Introduction: Ongoing developments in interventional radiology have enabled the treatment of various musculoskeletal inflammatory disorders via super-selective embolization of abnormal areas of neovascularization. The current convention is to utilize vascular sheaths in these procedures. This study explored a single-center experience with a novel approach utilizing a sheathless microcatheter cannulation technique without the conventional vascular sheath.
Material and methods: A single-center retrospective chart review was conducted, including all eligible adult patients for whom a super-selective embolization was performed to treat an MSK inflammatory disorder between August 2024 and March 2025. The pre-procedural medical records and imaging were reviewed to determine satisfaction of inclusion criteria. The fluoroscopic images from the angiography suite and procedure notes were reviewed to determine technical success and immediate complications.
Results: Twenty-seven procedures were performed for 19 patients. The average age was 47.5 ± 10 years old. The majority of patients were female (13; 68.5%). The most common procedure indication was for treatment of plantar fasciitis with 14 procedures (51.9%).
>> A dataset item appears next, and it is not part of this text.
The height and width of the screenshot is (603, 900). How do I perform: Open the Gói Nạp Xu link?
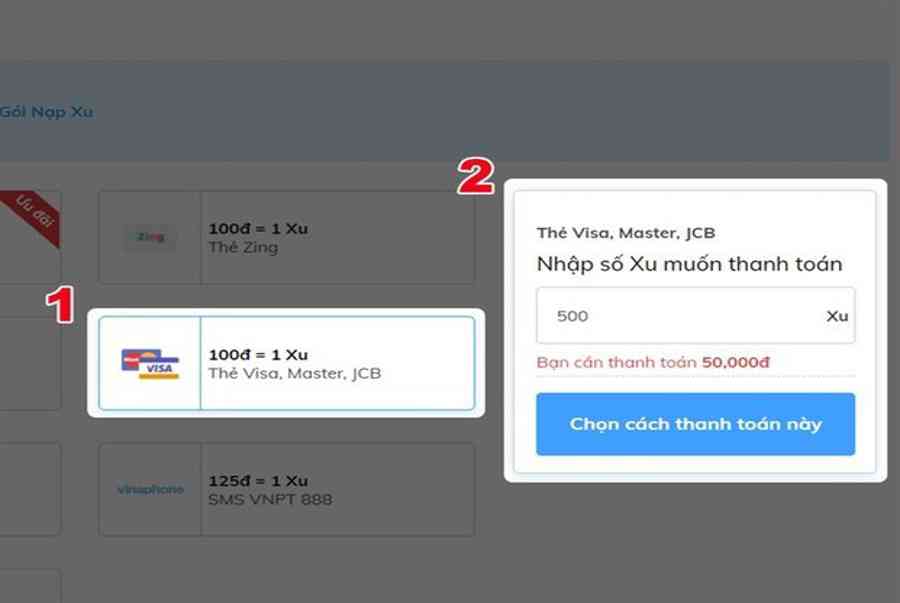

The embolic material of choice was imipenem-cilastatin in all but one procedure (26; 96.3%). The commonest microcatheter size was 1.7 French (21; 77.8%), and the preferred access vessel was the common femoral artery (17; 63%). The technical success rate was 100% without immediate complications. No major post-procedural complications were encountered. Only one minor access site hematoma complication was reported.
Conclusion: This novel sheathless microcatheter approach was found to be feasible, safe, and effective without major complications within our limited sample size.